Maybe the present is best then.
I currently sitting in a recliner while a medication is being infused into my system that brags of “positive effects” on my disease while admitting to a list a mile long of negative potentials that could also occur.

It is not like a chemo where all the good cells get destroyed along with the cancer cells, but it is like being pumped full of some kind of toxin that should make me feel better as long as I don’t feel worse from the side effects first.
I am being introduced to the new reality of biologic living.
Not to sound overly dramatic, but I am literally sitting in a chair where I have given permission for my immune system to become compromised in order for my autoimmune system to work and my Crohn’s disease to be effectively managed.
I am not being cured – I am being treated.
I am officially attached to an infusion center for the rest of my life.

Wow.
Many people have bigger struggles in their life…but this is huge for me.
Other people do this sort of thing…not me.
As with so many other blasted areas in my life right now, I am sitting here shaking my head wondering how on earth have I gotten here to this place??
Leading up to this day of infusion, I have traveled through many different stages to get me towards acceptance…denial (no way am I really this sick); anger (I cannot and will not believe this is my life); sadness (the amount of tears I have cried could fill a Great Lake); and finally acceptance ( I will do what needs to be done).

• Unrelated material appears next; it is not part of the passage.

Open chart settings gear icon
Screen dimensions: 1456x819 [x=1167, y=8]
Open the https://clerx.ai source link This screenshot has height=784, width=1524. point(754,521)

Too much information may be coming!!!
So, as previously mentioned, I have Crohn’s disease. As a 14 year old all that meant was that I had stomach pains all the time and needed to go to the doctor a lot to figure out what was wrong.
At the diagnosis, it meant I had something wrong with me that I never wanted tot talk to anyone else about EVER.
“Why did you miss so much school last week Amy?”
You really think I was going to tell the cute boy from 9th grade English that I missed school because of my bowel disease????
Trust me that has NOT changed even though about 3 decades have since passed!

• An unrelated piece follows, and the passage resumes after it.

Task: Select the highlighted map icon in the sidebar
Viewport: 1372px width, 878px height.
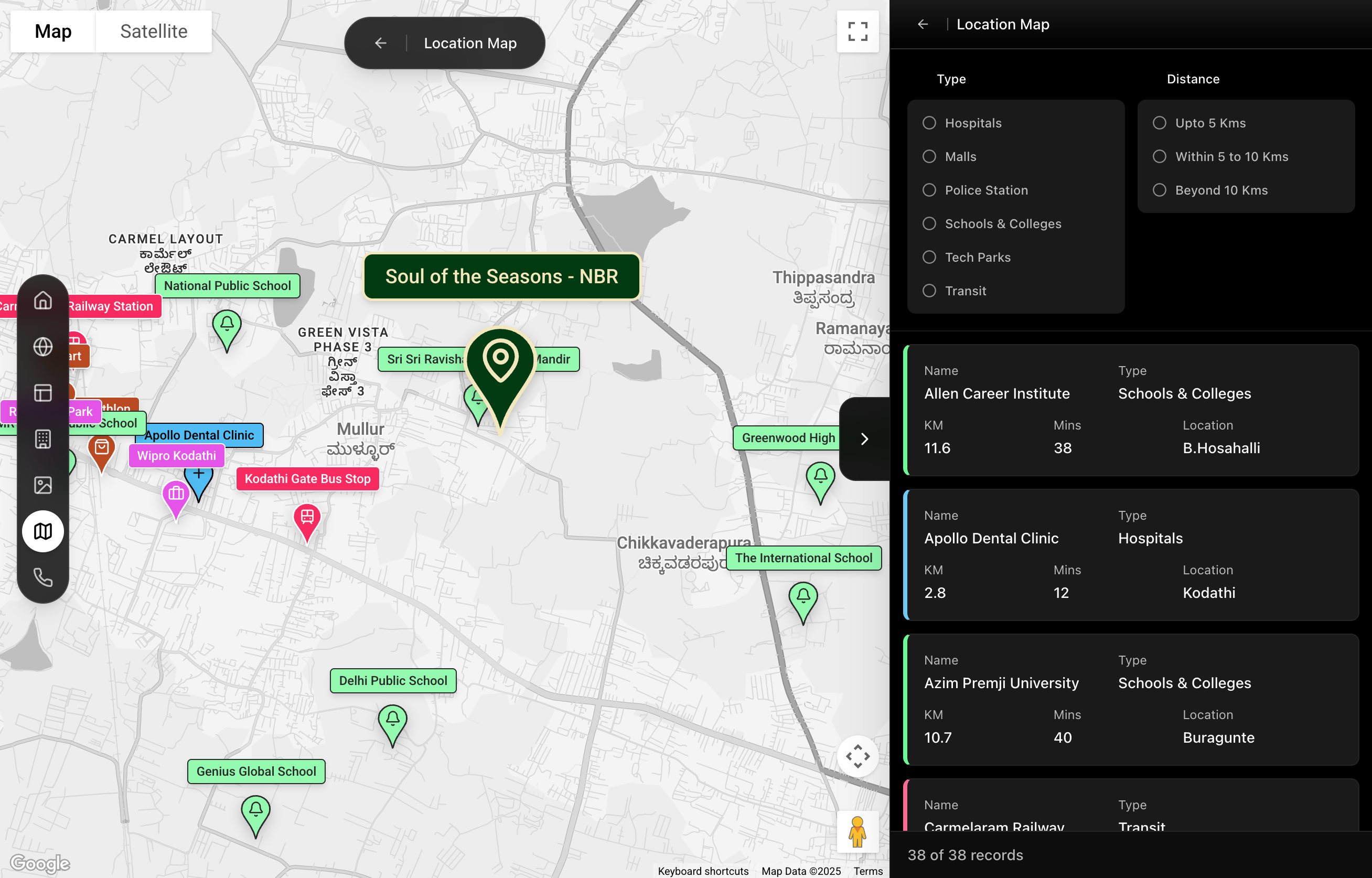Action: click(44, 531)
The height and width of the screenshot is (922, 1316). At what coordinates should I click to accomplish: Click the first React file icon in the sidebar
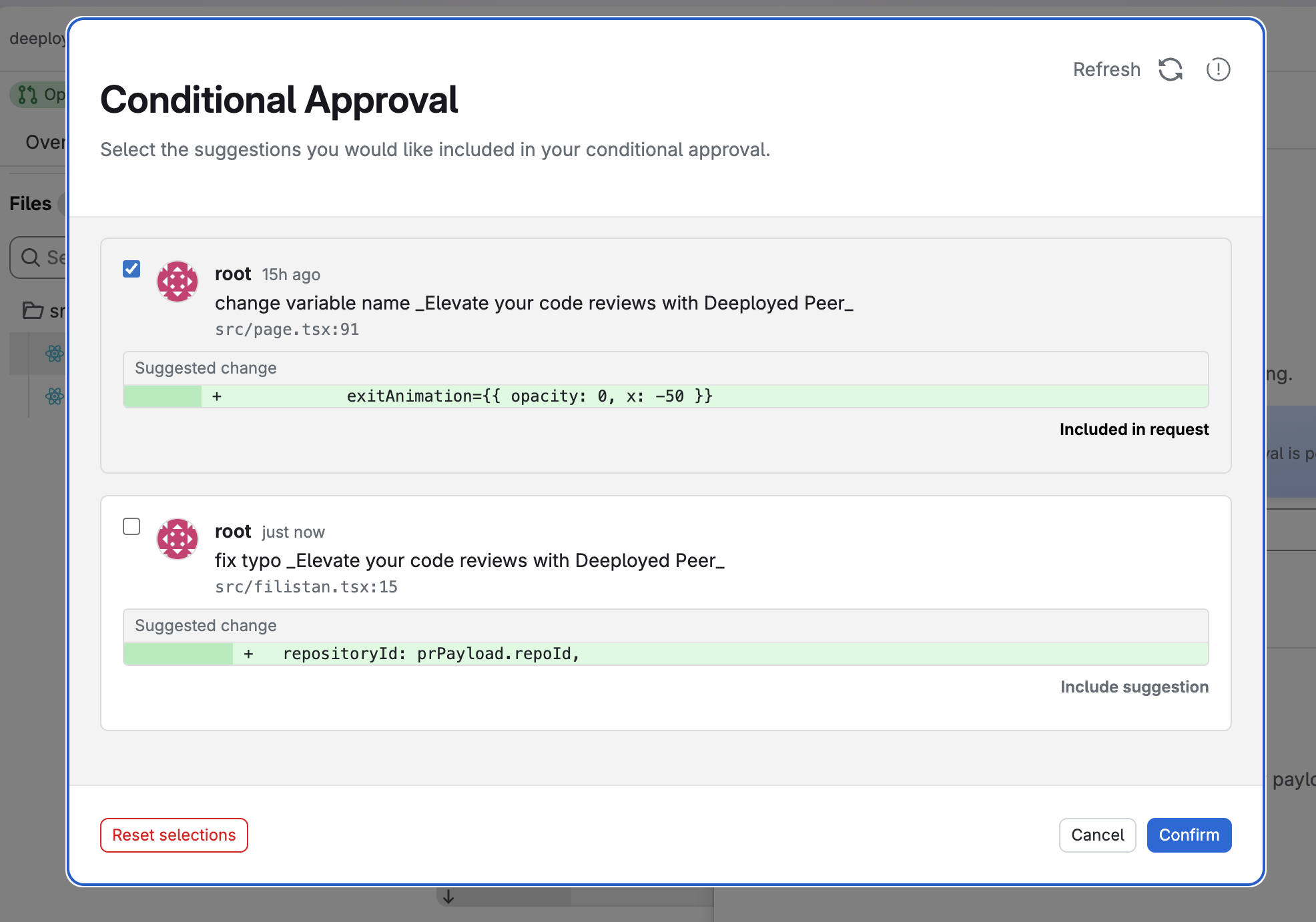coord(55,354)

Crohn’s disease -in a nutshell- means I have an irritated and potentially angry GI tract that becomes inflamed which causes severe to moderate pain with poor absorption of essential nutrients.

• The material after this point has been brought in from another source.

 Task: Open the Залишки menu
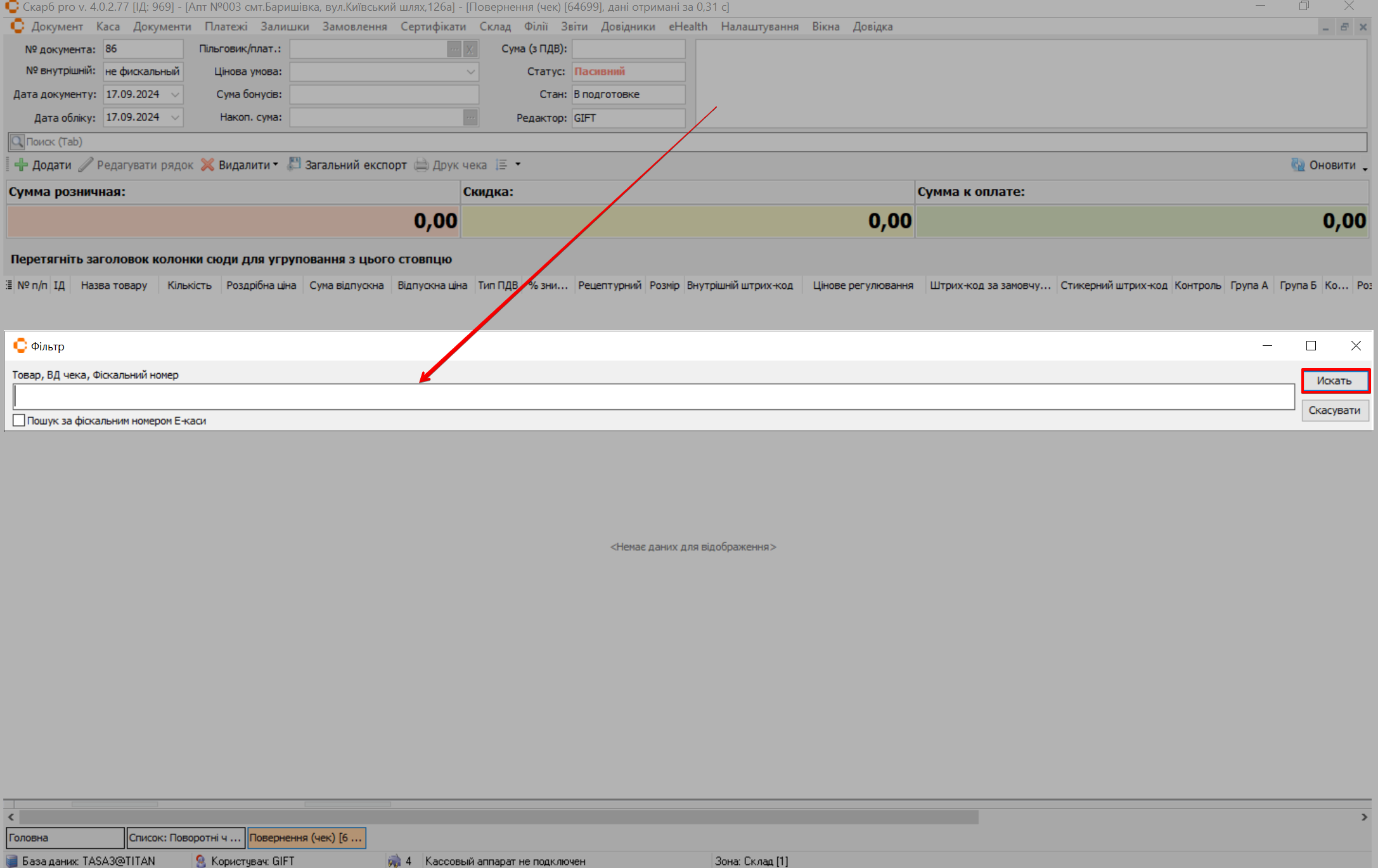click(285, 27)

Frankly, my stomach hurts 24/7…all the time…every day for 30 years.
I just get used to it.
When it gets to the point of me complaining of discomfort then it means that things are pretty darn bad. If I get scared because of the pain or other symptoms it is because it has gotten pretty darn bad. If I start to talk about the fact that I even have Crohn’s it is because things have gotten pretty darn bad.
Here I am. A pretty hot mess.
I have a chronic illness that I cannot hide, contain, or control.
The other day, my new friend -Felix Fistula – decided to let me know he was going to hang around for a while…the fun thing about fistula’s is that they like to come and go completely unwelcome and unannounced.
His arrival sunk me into the reality of where I am going to be for the rest of my life…spending quality time in an infusion chair.
Now, I highly anticipate that the fistula will heal (hopefully soon!) and I am claiming against possible side effects from this medication that is treating me, but I will be doing this kind of treatment every 8 weeks for the rest of my life. I may not need oral or topical medication anymore (praise the Lord for that small mercy) but I will need an IV plus 1-3 hours of my time every 2 months to achieve and maintain remission.
Upon arrival to the infusion office, I could feel the pressure of tears threatening to make their appearance…and then the headache came as I suppressed them- unwillingly to show weakness at the surface level.
I don’t think I said “I don’t want to do this” today, but there was that blasted “how is this happening” question formulating in my sadness…in my acceptance.
After an escape to the restroom to release the steam out of my teapot (yes, that means to cry), I sat back in my chair and decided to just be there.
This is where I am.
Wishing for something different will not change my situation so I might as well figure out how to be in my situation.
When it was done, my “ride” (she knows who she is 😉) said “well, now that’s over”.
We were able to have a good discussion where we could both say “no, this is where it begins”.
I guess that means I did start at the beginning after all.
Trust in the Lord with all your heart and lean not on your own understanding~Proverbs 3:5.
1 Chronicles 16:12 ~Remember what He has done.
It’s where we go from here.
Prayers for you my friend, I can’t imagine your trials that you will be living but we both know you are not alone. Good Bless you.